Unlike real estate, we don't have a large buy-in cost, so we can rent out very very cheaply; far cheaper than just about any other form of advertising. If you have a generic descriptive domain that gets 30 or so type ins per month, why not lease that domain to a prospective buyer for say £5 per month? Less than 20p per click. On a name that has a £3 per year carry cost, that's a great return. You get to keep the domain and benefit from its capital growth. Hopefully, the key to finding 'domain tennants' will be in not being greedy with the rental fees. Anything over 25p per month is profit. Not only that, but if you can show a portfolio of leased names with a regular rental income, you have then got a product worth selling, either in part or whole.
That's an interesting way of looking at things. However, the "damage" somebody can cause to a domain name, for example by using it to spam, by promoting it inappropriately, or indeed even by associating it with a very specific product, company or industry for a couple of years and then suddenly dropping the lease (forcing the domain name to be redirected elsewhere) is potentially huge.
Legal protections could be put in place to govern a lot of the above, but there's no margin to draw up and enforce the type of contracts that would be required if you're talking about pennies or pounds a month.
Not to mention the "credibility factor" in that somebody in a management/decision role at a company of any size simply won't be willing to take the time to get educated about the benefits of a service that costs a few pounds a month - they're "on the clock" on company time, and that time's far too valuable to spend it grappling with something they're initially going to be completely unfamiliar with.
That's not to say leasing wouldn't work - it is probably a very exciting business model, if done right and with the appropriate legal and other groundwork up front - but it's going to need to be priced at a more "credible" level of probably no less than £50-100 a month to get any traction at all.
Expanding on the above, there's potentially a new service opportunity for a turnkey, credit card billed domain leasing service, where the lease-taker can set up the arrangement with a few clicks and pay a deposit plus the first quarter's lease up front, giving them instant access to certain DNS settings for the domain name.
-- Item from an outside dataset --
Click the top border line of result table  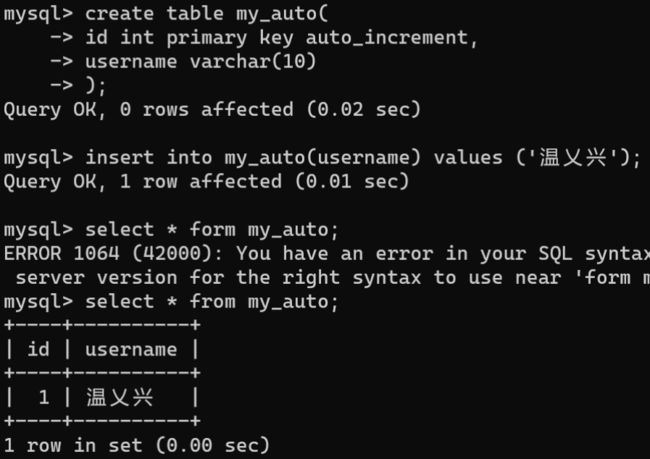click(102, 325)
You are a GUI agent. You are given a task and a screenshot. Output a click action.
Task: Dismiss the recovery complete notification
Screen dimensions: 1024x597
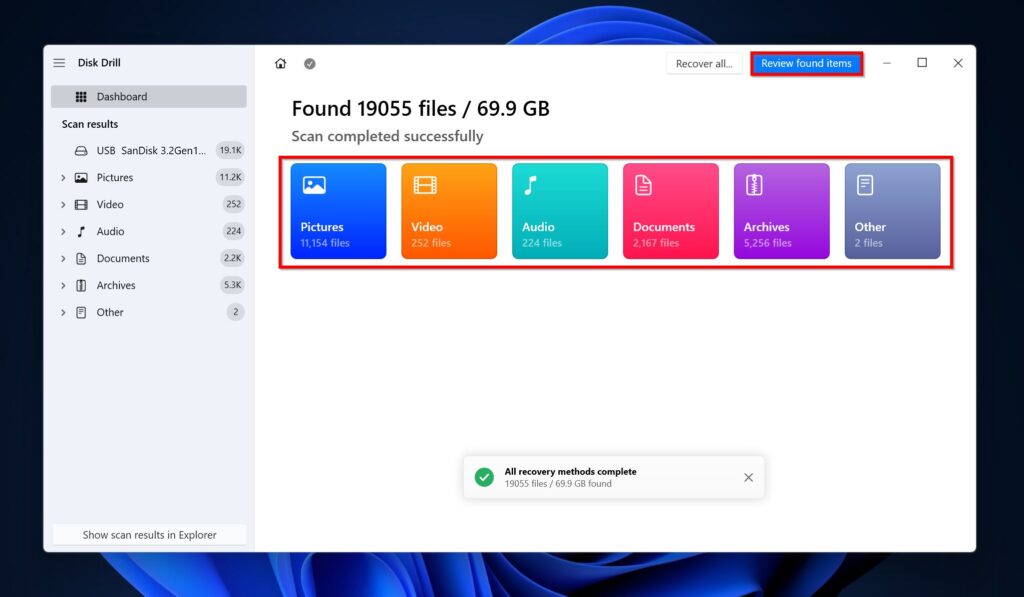pos(748,477)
Then (say) 15 days before the end of each quarter, they will be rebilled for the following quarter, allowing them to maintain their control over the domain.
Taking this one step further, the leasing provider could ultimately take the domain name "into trust" (with all appropriate/necessary safeguards) thus reassuring the lease-holder that the owner of the name literally can't run away with it/sell it from under them, thus disrupting a marketing push.